◆ **ABOUT THIS TASK**
Return, word for word, only the lines of the data below that lie between the line with "The width and height of the screenshot is (1536, 1034)." and the line with "Viewport: 1200px width, 718px height.", those two lines included.

(Stored records)
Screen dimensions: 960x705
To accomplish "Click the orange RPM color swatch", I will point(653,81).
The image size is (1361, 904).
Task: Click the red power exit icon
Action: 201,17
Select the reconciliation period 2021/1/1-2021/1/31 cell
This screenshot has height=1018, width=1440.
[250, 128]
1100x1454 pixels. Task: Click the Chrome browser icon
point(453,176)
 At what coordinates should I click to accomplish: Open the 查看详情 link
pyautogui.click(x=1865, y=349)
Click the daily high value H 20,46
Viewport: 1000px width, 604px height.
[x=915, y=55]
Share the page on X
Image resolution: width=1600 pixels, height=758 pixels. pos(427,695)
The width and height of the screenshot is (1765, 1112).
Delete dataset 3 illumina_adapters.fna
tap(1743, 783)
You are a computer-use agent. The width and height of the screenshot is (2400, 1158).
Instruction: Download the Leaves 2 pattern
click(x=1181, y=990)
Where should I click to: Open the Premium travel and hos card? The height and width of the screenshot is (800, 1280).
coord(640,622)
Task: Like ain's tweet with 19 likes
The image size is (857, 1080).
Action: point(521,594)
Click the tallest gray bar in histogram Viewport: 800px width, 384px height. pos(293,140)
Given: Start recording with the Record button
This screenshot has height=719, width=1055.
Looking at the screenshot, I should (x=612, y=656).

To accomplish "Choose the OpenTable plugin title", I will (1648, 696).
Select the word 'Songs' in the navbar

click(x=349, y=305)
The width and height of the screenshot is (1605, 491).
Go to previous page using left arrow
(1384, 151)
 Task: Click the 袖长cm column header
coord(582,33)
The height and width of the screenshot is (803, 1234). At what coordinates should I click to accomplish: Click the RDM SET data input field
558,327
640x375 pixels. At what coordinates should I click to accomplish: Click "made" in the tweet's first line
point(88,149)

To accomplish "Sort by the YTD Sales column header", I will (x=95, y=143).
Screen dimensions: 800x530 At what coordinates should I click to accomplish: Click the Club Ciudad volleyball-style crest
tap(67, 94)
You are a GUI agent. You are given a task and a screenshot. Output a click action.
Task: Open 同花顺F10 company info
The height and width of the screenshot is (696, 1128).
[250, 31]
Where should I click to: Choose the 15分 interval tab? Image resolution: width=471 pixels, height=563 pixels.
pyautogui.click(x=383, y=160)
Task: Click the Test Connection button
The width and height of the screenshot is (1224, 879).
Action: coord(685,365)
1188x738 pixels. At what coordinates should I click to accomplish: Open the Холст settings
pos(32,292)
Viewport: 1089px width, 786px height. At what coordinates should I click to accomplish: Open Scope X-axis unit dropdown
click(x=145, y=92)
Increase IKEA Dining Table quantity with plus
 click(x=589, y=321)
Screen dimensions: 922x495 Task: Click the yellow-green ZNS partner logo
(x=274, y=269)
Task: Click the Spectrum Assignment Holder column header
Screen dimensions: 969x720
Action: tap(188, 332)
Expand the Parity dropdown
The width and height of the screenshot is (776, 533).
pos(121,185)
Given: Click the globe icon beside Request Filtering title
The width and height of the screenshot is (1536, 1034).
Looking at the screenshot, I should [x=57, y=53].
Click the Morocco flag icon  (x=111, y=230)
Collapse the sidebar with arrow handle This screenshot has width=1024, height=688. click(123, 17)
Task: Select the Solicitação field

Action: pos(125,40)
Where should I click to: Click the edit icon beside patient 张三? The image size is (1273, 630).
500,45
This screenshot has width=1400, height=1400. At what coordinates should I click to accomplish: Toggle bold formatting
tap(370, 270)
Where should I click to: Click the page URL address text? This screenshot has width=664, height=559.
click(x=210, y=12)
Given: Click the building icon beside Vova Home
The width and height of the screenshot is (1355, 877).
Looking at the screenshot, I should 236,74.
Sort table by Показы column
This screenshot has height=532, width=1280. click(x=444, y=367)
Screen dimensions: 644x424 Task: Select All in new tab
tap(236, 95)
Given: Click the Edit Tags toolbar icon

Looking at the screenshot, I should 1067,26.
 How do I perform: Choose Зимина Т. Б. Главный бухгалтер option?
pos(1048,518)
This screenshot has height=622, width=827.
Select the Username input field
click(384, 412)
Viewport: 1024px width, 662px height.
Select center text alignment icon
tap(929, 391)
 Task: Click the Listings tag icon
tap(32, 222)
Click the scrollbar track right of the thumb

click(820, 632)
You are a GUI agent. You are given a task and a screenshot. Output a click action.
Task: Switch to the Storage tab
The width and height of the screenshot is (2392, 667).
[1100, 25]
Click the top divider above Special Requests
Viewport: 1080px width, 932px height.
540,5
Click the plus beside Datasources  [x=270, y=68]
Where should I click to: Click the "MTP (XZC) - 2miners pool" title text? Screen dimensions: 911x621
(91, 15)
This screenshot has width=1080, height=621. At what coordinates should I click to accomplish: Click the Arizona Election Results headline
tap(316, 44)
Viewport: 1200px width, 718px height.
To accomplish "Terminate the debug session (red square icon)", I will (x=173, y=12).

◆ **WRITTEN RESPONSE**
The width and height of the screenshot is (1536, 1034).
Looking at the screenshot, I should [x=57, y=53].
Click the Morocco flag icon  (x=111, y=230)
Collapse the sidebar with arrow handle This screenshot has width=1024, height=688. click(123, 17)
Task: Select the Solicitação field

Action: pos(125,40)
Where should I click to: Click the edit icon beside patient 张三? The image size is (1273, 630).
500,45
This screenshot has width=1400, height=1400. At what coordinates should I click to accomplish: Toggle bold formatting
tap(370, 270)
Where should I click to: Click the page URL address text? This screenshot has width=664, height=559.
click(x=210, y=12)
Given: Click the building icon beside Vova Home
The width and height of the screenshot is (1355, 877).
Looking at the screenshot, I should 236,74.
Sort table by Показы column
This screenshot has height=532, width=1280. click(x=444, y=367)
Screen dimensions: 644x424 Task: Select All in new tab
tap(236, 95)
Given: Click the Edit Tags toolbar icon

Looking at the screenshot, I should 1067,26.
 How do I perform: Choose Зимина Т. Б. Главный бухгалтер option?
pos(1048,518)
This screenshot has height=622, width=827.
Select the Username input field
click(384, 412)
Viewport: 1024px width, 662px height.
Select center text alignment icon
tap(929, 391)
 Task: Click the Listings tag icon
tap(32, 222)
Click the scrollbar track right of the thumb

click(820, 632)
You are a GUI agent. You are given a task and a screenshot. Output a click action.
Task: Switch to the Storage tab
The width and height of the screenshot is (2392, 667).
[1100, 25]
Click the top divider above Special Requests
Viewport: 1080px width, 932px height.
540,5
Click the plus beside Datasources  [x=270, y=68]
Where should I click to: Click the "MTP (XZC) - 2miners pool" title text? Screen dimensions: 911x621
(91, 15)
This screenshot has width=1080, height=621. At what coordinates should I click to accomplish: Click the Arizona Election Results headline
tap(316, 44)
Viewport: 1200px width, 718px height.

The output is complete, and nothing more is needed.